Weedsport Junior/Senior High School is a public, secondary school located in Weedsport, New York, Cayuga County. The facility was constructed in 1957 and then expanded in 1967 to include a new cafeteria, swimming pool, and additional classrooms.'

==Student body==
Approximately 96% of the student population is white/non-Hispanic, with 1% Asian, 1% Black/non-Hispanic, <1% Hispanic, and <1% American Indian.

==Faculty and staff==
In the Weedsport Central School District, the student-teacher ratio is 13:1. 78% of the teachers in the school district hold a Master's degree and 22% hold a Bachelor's degree. The average teaching experience is 15 years.

==Academic performance==
During the 2004-05 school year, student attendance was 96%, which was 3% higher than the New York State average for that school year.

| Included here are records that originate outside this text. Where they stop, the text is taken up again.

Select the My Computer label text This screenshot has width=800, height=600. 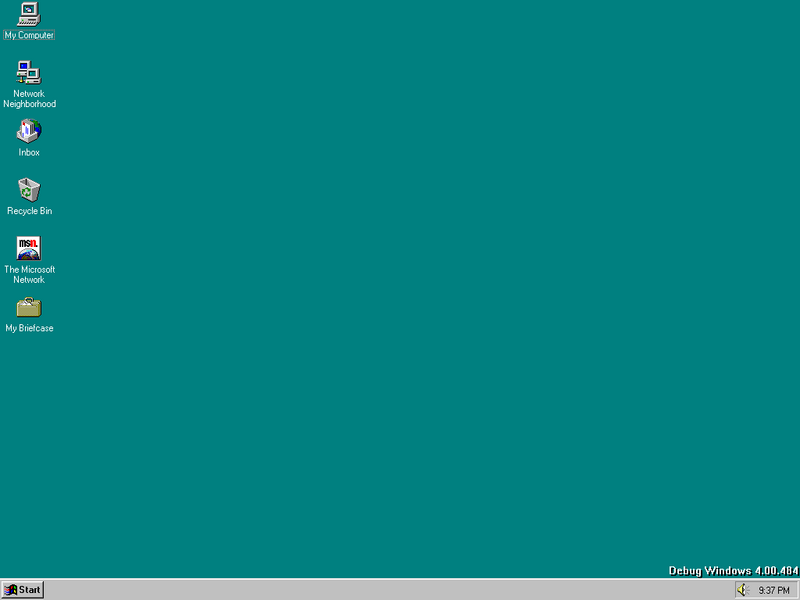tap(29, 35)
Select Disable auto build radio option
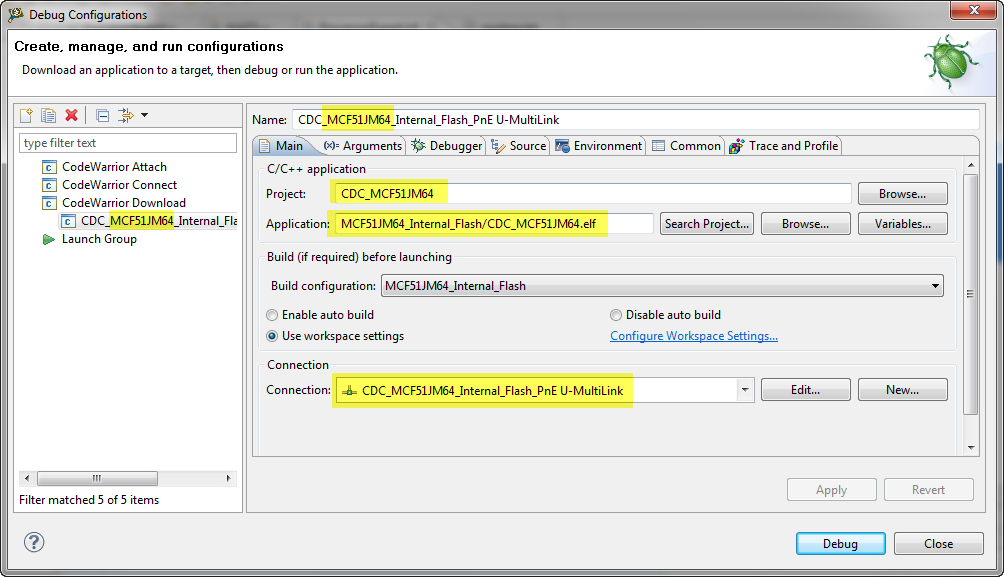The height and width of the screenshot is (577, 1004). (616, 315)
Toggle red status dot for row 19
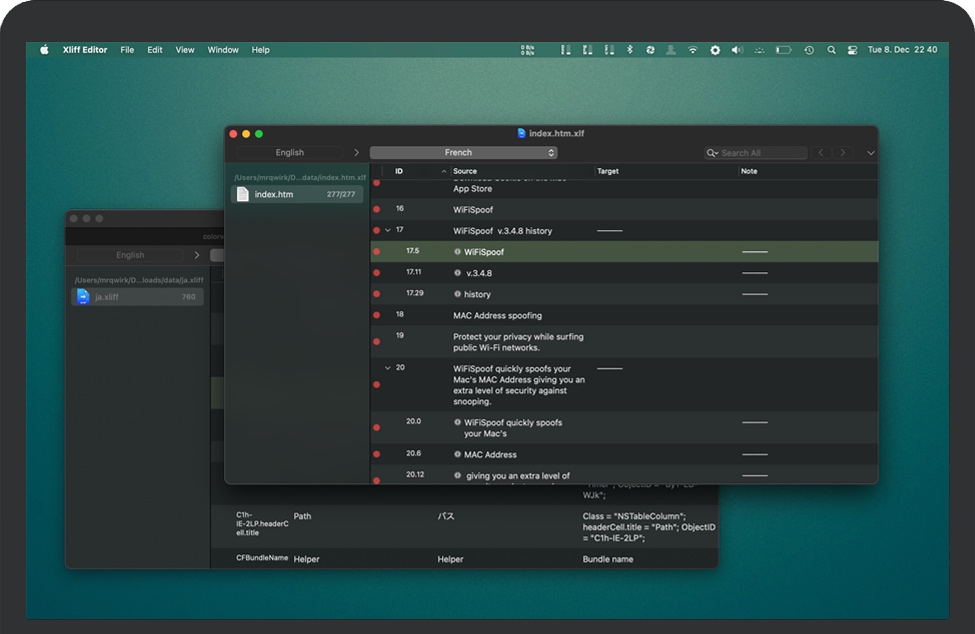 coord(377,342)
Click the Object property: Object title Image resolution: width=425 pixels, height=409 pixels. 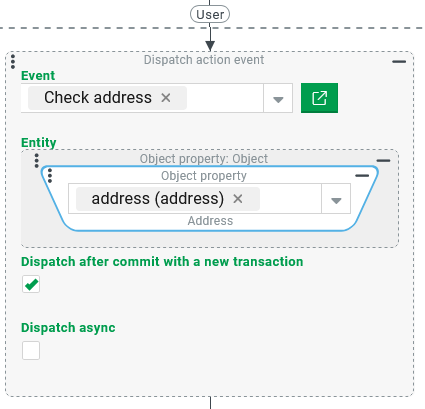(x=204, y=159)
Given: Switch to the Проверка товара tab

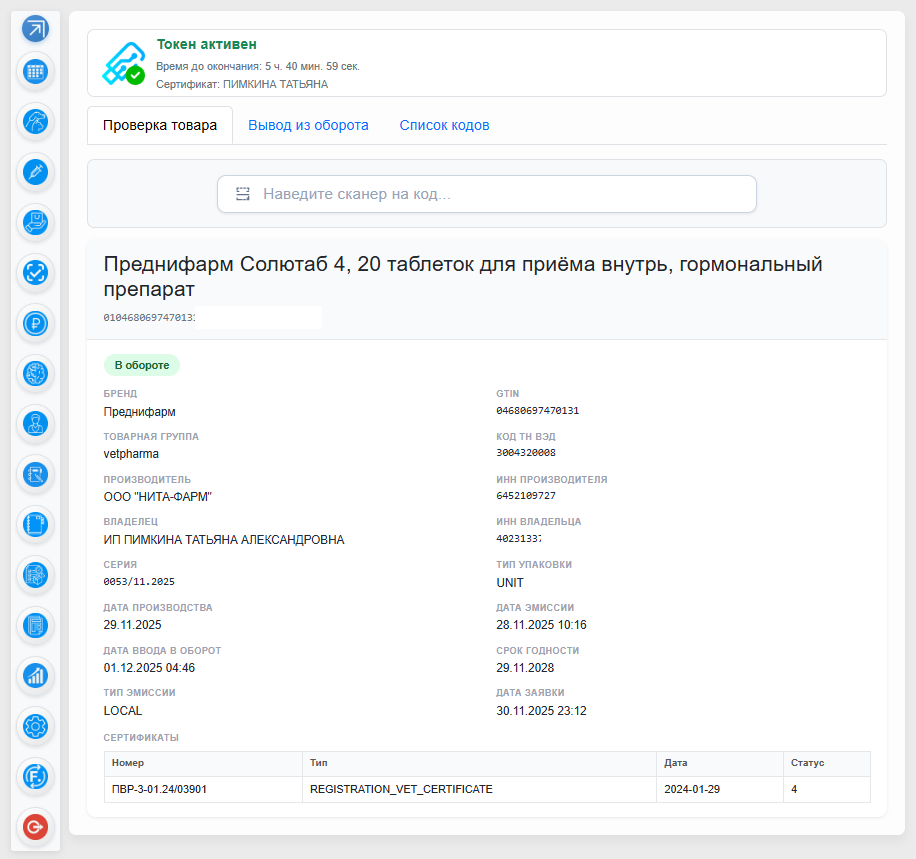Looking at the screenshot, I should point(160,125).
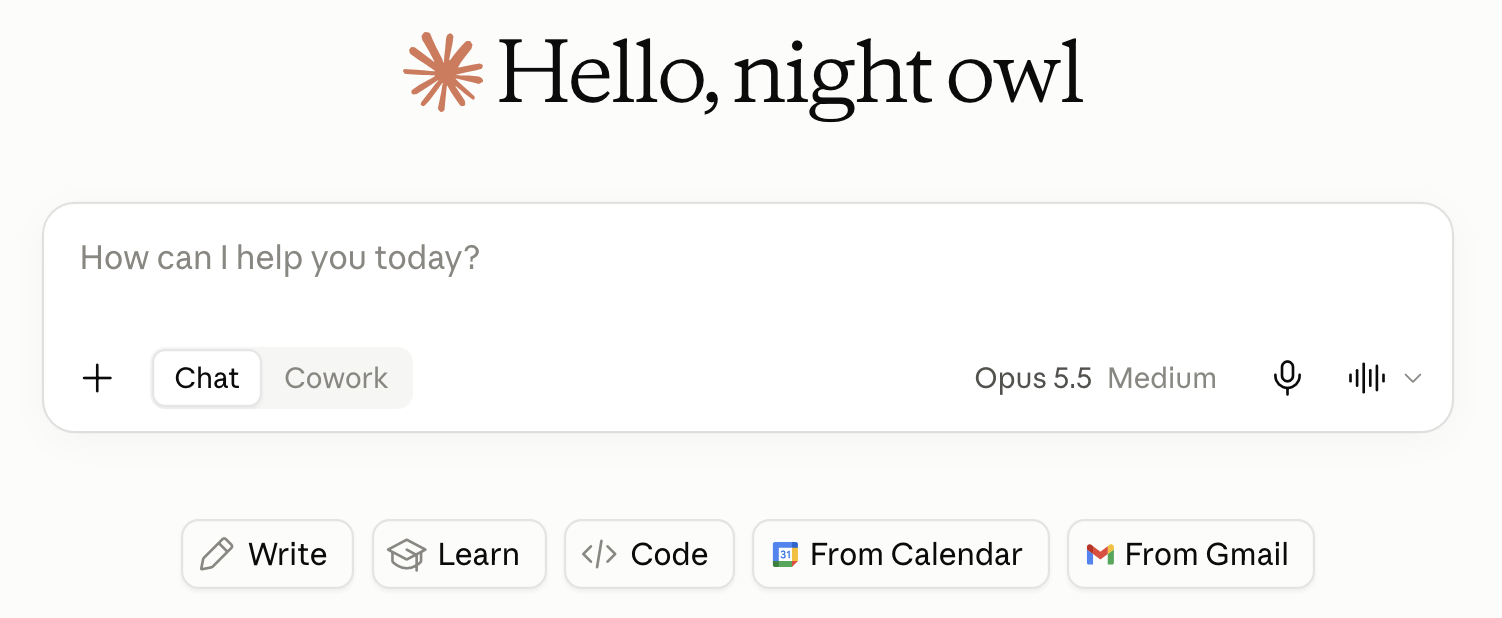Viewport: 1502px width, 618px height.
Task: Click the pencil icon on Write
Action: [217, 554]
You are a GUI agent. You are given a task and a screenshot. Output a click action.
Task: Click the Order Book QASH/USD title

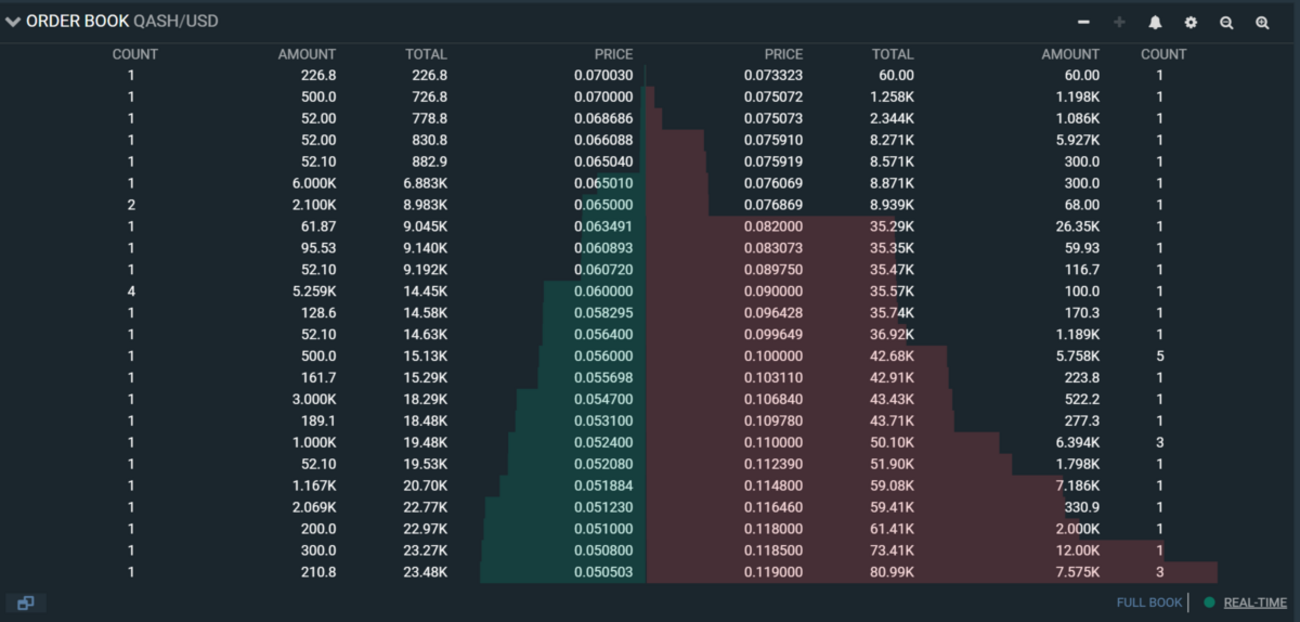coord(122,21)
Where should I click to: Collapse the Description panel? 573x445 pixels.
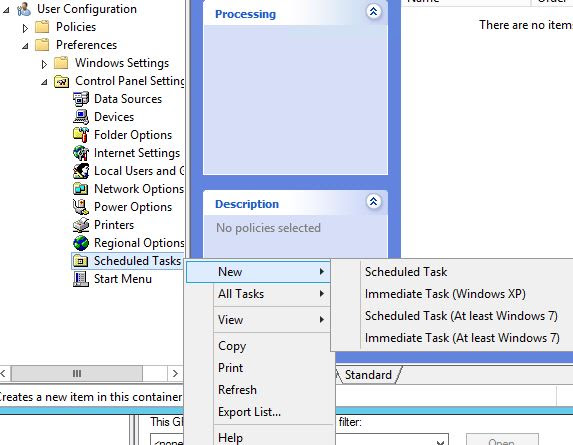373,201
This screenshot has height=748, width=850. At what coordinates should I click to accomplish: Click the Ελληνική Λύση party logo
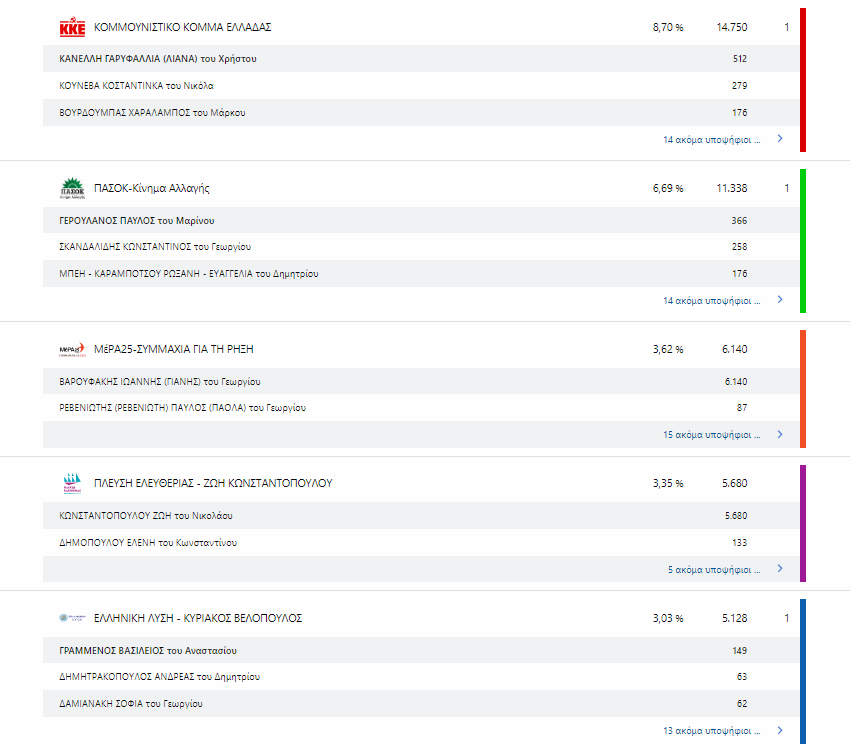[x=73, y=618]
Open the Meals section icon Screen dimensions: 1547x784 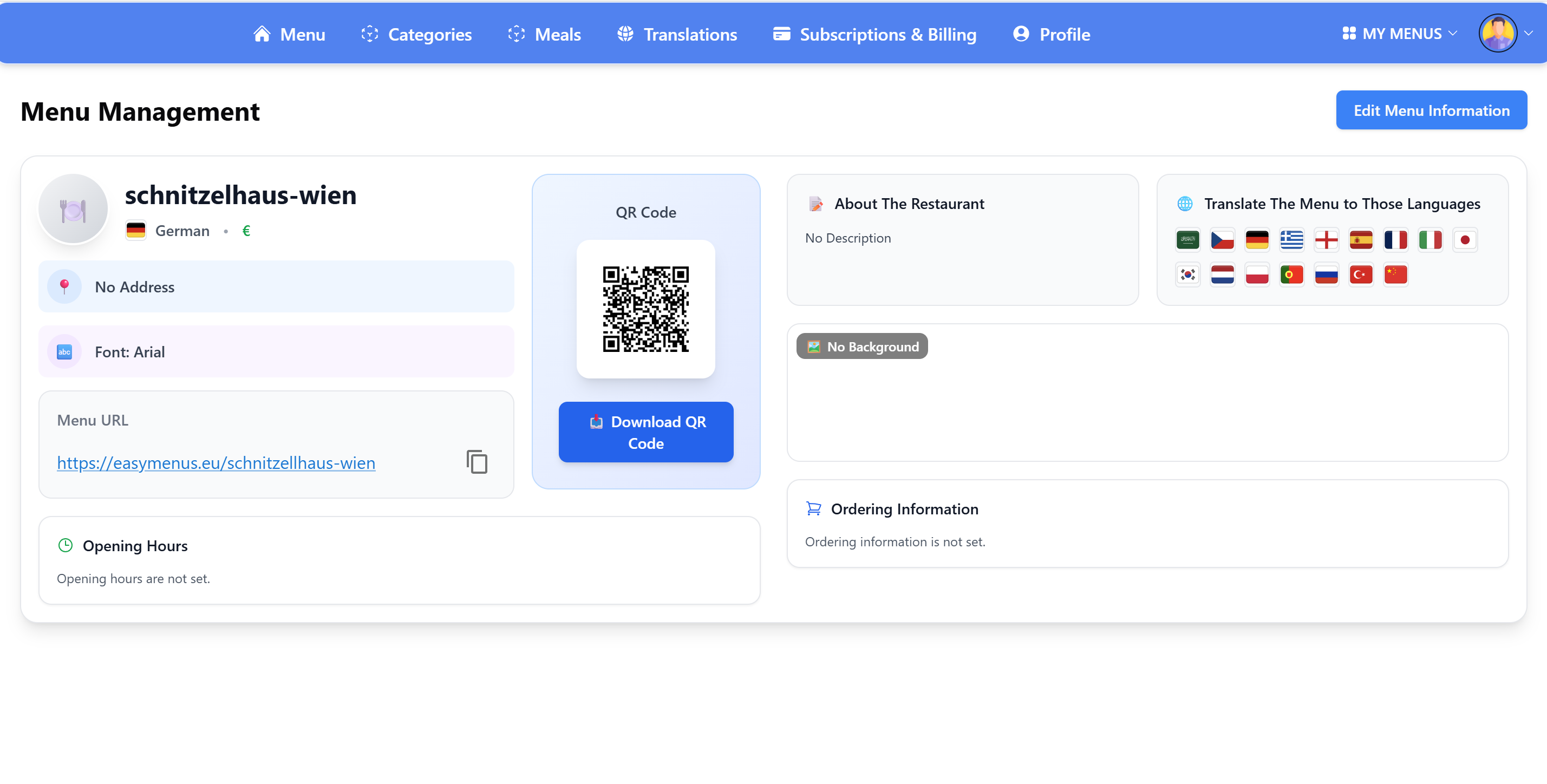517,34
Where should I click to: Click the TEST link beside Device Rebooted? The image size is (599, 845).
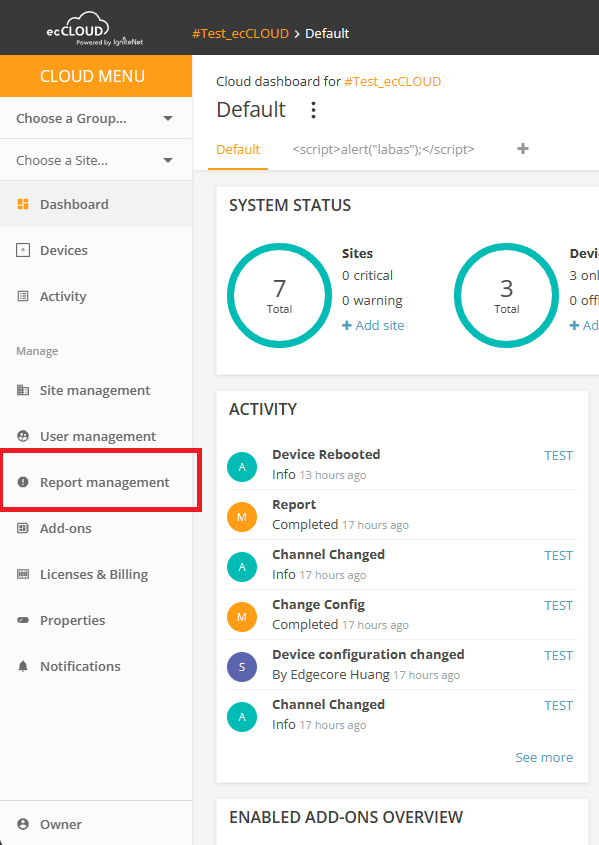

The proportion of Weedsport High School students who pass New York State Regents Exams is generally higher than the statewide averages. In 2005, the following percentage of students passed the given regents exams (New York state averages are listed in parentheses):
- Mathematics A - 93% (78%)
- Mathematics B - 64% (66%)
- English - 98% (77%)
- Living Environment - 95% (76%)
- Physics - 88% (81%)
- Chemistry - 84% (72%)
- Earth Science - 72% (72%)

==Athletics==
Weedsport is known for having a prestigious athletic program, especially their football program. The Weedsport Varsity Football team won the 2004 New York State Class D Championship 22-21 over Tuckahoe. Their main athletic rival is Port Byron.

==The Johnny Green==
The Johnny Green is the student newspaper. Named in honor of legendary coach John Skvorak, The Johnny Green moved to an online format in Fall 2012.